▶ ASSIGNED TASK
Copy exactly the line containing "Wix.com (624, 1750)" and each line after it to the end of the listing, and output nothing else.

▶ MATERIAL TO PROCESS
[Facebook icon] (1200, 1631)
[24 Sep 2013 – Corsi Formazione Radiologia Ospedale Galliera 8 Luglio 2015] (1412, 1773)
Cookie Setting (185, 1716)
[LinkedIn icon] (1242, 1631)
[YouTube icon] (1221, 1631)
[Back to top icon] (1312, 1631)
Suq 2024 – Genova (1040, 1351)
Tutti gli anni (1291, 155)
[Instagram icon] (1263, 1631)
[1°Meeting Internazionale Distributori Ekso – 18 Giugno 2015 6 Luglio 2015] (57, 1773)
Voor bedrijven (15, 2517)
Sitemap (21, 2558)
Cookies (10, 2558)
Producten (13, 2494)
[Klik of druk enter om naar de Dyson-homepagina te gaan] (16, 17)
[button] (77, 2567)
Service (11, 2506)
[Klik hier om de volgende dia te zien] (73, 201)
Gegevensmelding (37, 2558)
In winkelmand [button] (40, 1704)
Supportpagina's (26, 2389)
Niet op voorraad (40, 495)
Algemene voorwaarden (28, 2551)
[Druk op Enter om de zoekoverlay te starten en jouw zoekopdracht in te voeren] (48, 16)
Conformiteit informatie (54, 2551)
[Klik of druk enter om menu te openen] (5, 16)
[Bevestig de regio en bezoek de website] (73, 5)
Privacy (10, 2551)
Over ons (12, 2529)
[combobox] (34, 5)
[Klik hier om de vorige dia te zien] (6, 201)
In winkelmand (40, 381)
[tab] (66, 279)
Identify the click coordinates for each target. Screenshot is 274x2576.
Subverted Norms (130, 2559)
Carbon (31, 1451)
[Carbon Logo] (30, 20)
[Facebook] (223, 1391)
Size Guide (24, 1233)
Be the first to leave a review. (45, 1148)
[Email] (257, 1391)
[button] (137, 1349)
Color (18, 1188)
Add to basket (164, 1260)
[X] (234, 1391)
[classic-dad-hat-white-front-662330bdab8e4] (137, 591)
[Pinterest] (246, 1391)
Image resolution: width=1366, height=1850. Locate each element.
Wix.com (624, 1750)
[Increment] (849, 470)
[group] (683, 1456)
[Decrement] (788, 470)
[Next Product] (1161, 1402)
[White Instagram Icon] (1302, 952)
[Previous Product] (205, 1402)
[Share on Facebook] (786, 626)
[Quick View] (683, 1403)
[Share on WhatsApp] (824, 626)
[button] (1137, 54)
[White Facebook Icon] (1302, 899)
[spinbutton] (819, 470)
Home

▶ TASK SOLUTION
Wix.com (624, 1750)
[Increment] (849, 470)
[group] (683, 1456)
[Decrement] (788, 470)
[Next Product] (1161, 1402)
[White Instagram Icon] (1302, 952)
[Previous Product] (205, 1402)
[Share on Facebook] (786, 626)
[Quick View] (683, 1403)
[Share on WhatsApp] (824, 626)
[button] (1137, 54)
[White Facebook Icon] (1302, 899)
[spinbutton] (819, 470)
Home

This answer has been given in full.